A major fire has broken out at Viva Energy’s Corio oil refinery in Geelong, southwest of Melbourne — one of only two refineries left in Australia — deepening fears over global fuel supply at a moment the Iran war is already squeezing the market.

Emergency crews rushed to the site just before midnight Wednesday after reports of explosions and flames. The Corio refinery produces about 120,000 barrels of oil per day, accounting for 50% of the fuel supply for the state of Victoria and 10% of Australia’s total fuel output. It employs over 1,100 people.

No casualties have been reported, but the blaze continued to burn into Thursday morning and has triggered air-quality warnings for surrounding areas. Fire Rescue Victoria said the cause was “equipment failure” and that an investigation would follow.

The refinery remains partially operational — jet fuel and diesel production continues at reduced levels as a safety precaution — but the Australian government warned of impacts on petrol production.

Energy Minister Chris Bowen said the fire was “not great timing” with Australia’s fuel supplies already strained by the Iran war’s global oil shock. Diesel prices in Australia have doubled in recent weeks, fuel stations have reported shortages amid panic buying, and airlines have begun cutting services as jet fuel costs rise.

“This is not a positive development, but obviously there’s a long way to go in terms of working out just what the impact is,” Bowen told Nine’s Today show.

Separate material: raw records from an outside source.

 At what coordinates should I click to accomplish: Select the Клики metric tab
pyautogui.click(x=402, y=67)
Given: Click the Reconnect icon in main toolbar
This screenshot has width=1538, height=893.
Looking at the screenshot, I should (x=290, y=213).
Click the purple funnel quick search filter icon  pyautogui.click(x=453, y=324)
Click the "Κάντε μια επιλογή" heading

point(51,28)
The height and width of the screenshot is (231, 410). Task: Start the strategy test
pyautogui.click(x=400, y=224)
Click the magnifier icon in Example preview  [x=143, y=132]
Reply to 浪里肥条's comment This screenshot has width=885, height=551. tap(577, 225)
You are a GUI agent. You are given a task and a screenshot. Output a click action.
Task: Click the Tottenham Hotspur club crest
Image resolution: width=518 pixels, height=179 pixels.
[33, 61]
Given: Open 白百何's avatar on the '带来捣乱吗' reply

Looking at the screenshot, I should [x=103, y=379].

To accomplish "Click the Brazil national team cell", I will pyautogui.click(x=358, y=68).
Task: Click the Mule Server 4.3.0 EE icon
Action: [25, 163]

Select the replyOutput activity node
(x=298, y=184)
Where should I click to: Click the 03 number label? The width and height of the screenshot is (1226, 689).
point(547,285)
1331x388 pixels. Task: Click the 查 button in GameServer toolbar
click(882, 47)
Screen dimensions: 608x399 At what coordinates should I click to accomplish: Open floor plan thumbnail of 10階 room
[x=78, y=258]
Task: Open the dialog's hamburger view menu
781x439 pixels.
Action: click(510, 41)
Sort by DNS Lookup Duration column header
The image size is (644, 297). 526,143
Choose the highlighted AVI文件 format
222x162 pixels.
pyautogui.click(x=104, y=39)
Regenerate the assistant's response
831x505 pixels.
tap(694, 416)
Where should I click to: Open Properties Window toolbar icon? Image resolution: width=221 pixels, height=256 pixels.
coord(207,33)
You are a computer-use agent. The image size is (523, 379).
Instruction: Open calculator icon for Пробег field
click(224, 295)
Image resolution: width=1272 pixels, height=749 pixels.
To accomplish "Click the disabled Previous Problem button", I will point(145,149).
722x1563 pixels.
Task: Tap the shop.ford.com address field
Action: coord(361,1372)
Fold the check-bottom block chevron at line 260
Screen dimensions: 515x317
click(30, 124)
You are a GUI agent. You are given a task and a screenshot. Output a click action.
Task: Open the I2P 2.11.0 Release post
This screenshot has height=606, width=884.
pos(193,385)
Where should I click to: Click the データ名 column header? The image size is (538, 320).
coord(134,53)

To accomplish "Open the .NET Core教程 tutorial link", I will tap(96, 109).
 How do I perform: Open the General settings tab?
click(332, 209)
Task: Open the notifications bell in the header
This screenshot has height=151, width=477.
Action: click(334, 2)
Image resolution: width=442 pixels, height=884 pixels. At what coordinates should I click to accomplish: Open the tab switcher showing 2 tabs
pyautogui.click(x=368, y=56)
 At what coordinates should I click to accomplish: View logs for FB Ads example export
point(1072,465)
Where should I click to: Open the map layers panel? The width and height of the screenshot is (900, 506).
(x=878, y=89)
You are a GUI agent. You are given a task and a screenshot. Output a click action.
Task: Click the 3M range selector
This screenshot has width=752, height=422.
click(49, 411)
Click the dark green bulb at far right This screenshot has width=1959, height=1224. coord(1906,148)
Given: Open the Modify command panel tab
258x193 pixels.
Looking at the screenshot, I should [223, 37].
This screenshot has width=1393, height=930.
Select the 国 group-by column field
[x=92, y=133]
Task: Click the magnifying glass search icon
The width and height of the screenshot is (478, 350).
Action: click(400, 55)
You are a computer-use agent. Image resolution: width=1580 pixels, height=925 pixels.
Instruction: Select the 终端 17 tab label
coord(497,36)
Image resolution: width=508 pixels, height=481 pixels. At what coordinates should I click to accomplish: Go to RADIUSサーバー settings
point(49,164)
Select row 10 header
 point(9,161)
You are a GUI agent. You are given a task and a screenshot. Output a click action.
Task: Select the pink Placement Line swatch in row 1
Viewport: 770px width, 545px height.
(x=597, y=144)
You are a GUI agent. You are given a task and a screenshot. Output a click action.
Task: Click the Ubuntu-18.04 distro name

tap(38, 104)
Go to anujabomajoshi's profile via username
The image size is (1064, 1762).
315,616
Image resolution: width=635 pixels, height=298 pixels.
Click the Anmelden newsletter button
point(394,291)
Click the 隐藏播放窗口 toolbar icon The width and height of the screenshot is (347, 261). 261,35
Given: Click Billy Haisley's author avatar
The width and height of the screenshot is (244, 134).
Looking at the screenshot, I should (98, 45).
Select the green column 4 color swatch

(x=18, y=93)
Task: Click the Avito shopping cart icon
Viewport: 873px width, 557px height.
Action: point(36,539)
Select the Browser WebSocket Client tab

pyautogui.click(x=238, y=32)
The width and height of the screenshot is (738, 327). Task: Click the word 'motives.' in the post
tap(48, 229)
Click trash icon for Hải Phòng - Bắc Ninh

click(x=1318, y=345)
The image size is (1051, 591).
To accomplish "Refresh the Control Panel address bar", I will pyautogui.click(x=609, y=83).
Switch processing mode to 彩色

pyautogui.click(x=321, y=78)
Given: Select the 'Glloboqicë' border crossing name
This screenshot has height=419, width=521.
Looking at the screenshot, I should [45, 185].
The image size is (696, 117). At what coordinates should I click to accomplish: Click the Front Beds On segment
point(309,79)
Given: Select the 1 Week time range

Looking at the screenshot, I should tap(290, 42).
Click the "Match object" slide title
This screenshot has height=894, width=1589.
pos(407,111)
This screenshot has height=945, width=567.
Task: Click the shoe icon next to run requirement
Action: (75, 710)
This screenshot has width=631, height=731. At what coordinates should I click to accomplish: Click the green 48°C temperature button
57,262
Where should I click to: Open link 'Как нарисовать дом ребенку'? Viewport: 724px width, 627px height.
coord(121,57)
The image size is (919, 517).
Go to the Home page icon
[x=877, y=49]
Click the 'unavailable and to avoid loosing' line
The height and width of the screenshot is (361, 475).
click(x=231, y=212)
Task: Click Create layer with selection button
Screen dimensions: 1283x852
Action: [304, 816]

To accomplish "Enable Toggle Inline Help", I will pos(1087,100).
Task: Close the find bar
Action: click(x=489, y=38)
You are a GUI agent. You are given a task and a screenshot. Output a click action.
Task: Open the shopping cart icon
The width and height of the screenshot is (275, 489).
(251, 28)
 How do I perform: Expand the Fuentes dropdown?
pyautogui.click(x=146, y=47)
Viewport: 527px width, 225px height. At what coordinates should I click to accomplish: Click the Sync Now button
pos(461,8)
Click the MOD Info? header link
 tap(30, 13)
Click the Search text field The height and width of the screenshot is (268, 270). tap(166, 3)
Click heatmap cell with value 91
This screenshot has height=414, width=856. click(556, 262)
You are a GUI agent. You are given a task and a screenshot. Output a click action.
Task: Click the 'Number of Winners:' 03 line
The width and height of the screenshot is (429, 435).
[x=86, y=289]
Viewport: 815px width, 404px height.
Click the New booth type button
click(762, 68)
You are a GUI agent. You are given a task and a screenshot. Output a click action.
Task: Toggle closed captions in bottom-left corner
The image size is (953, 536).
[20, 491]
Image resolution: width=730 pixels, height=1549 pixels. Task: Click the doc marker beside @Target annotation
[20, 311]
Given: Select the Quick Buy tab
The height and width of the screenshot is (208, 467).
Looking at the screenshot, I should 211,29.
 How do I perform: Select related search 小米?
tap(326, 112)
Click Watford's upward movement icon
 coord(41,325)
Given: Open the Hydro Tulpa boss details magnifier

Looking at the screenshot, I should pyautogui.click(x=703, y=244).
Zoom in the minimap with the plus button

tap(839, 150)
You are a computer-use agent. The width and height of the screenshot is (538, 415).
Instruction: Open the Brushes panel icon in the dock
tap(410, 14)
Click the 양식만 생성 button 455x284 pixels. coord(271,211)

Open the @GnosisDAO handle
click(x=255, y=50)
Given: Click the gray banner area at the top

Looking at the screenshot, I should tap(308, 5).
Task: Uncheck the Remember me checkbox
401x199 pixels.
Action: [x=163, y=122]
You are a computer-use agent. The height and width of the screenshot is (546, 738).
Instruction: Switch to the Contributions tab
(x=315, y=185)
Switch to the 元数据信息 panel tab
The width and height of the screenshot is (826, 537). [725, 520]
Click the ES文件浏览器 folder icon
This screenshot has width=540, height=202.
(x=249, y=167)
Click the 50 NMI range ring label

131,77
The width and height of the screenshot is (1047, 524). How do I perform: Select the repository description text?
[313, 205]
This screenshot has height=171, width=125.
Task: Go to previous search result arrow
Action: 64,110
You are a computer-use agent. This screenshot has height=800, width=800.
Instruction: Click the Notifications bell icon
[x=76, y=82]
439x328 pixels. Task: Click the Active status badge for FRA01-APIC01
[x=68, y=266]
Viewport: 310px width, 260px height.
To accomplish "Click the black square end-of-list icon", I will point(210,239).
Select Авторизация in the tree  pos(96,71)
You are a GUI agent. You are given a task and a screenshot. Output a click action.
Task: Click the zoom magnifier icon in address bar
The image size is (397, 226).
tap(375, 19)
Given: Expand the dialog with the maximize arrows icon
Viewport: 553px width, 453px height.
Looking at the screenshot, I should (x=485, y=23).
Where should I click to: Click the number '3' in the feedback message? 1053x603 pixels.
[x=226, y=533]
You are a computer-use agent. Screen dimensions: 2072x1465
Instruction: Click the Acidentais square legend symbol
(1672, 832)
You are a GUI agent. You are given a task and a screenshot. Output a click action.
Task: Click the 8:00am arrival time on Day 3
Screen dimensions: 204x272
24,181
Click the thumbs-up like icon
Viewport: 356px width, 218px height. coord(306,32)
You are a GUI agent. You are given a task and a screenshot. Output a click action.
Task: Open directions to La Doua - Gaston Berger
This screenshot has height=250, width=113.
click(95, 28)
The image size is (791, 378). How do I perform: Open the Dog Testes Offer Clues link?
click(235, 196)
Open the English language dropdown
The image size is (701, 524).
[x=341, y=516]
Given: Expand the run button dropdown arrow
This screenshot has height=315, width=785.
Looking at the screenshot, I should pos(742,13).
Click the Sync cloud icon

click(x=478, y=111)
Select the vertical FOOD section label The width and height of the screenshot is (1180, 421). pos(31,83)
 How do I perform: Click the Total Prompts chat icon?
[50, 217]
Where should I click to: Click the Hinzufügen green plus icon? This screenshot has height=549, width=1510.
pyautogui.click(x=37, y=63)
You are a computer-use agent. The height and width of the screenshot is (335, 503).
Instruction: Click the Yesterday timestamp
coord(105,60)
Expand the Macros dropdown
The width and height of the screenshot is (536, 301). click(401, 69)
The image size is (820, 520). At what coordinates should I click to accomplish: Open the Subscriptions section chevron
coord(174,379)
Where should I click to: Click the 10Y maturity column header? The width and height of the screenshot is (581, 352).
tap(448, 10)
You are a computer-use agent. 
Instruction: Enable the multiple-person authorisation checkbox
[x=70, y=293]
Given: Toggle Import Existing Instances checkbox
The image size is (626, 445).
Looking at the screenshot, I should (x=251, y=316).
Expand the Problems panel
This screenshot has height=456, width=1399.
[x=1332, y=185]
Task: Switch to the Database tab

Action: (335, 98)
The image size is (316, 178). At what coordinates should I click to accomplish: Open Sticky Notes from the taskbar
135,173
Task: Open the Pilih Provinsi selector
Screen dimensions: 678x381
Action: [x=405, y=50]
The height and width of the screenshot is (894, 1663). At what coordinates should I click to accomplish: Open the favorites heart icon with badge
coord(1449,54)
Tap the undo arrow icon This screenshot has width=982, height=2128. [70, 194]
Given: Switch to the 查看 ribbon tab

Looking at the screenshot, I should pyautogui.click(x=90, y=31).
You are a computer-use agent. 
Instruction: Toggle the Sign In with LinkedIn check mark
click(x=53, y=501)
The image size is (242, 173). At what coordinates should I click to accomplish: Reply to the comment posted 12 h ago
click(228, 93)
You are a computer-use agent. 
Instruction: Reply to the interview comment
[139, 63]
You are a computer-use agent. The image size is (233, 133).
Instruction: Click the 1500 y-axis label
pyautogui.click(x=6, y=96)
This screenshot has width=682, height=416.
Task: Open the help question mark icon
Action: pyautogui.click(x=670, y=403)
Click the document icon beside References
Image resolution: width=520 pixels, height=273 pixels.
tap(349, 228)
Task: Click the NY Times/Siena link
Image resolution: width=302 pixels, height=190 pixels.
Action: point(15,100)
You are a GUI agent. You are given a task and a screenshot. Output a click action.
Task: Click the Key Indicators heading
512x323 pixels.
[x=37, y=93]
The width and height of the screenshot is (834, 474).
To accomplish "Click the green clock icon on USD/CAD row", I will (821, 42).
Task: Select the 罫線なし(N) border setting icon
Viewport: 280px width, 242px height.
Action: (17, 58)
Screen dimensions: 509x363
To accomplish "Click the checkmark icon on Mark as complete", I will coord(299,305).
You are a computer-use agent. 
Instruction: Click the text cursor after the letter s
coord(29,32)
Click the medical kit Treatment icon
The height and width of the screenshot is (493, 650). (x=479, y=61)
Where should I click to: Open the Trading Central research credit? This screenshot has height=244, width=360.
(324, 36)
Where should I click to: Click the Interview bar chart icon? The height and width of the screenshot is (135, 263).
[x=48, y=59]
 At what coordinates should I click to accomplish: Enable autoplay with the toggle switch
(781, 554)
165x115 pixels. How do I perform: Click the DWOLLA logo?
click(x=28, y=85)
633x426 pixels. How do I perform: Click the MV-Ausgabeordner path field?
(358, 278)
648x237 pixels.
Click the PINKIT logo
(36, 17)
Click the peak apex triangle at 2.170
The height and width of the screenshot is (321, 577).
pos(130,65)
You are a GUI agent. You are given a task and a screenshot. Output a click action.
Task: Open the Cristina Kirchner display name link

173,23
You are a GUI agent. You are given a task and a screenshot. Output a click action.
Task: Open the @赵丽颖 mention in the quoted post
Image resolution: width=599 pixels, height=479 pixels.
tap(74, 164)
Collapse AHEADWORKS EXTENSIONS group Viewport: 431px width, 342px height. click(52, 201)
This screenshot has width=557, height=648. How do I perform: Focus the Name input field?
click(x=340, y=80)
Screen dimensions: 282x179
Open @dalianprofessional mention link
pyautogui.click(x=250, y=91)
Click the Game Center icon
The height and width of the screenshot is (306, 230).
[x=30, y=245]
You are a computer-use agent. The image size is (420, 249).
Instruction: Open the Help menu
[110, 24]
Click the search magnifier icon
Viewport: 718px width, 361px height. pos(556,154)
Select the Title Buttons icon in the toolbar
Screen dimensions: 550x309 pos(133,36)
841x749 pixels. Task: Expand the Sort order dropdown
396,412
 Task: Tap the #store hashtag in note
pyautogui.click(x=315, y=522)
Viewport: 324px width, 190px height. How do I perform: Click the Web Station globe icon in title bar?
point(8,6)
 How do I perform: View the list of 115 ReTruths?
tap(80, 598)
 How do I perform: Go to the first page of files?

Viva Energy chief executive Scott Wyatt said two petrol production units were affected but others were undamaged, and that restarting production was secondary to site safety.

For Sri Lanka, the Geelong fire adds a new supply-side strain to an already stretched global market. With the Ceylon Petroleum Corporation already operating under QR-based fuel rationing and paying Iran-war risk premiums, any fresh refinery outage tightens the upstream market for crude and refined products Colombo must compete for.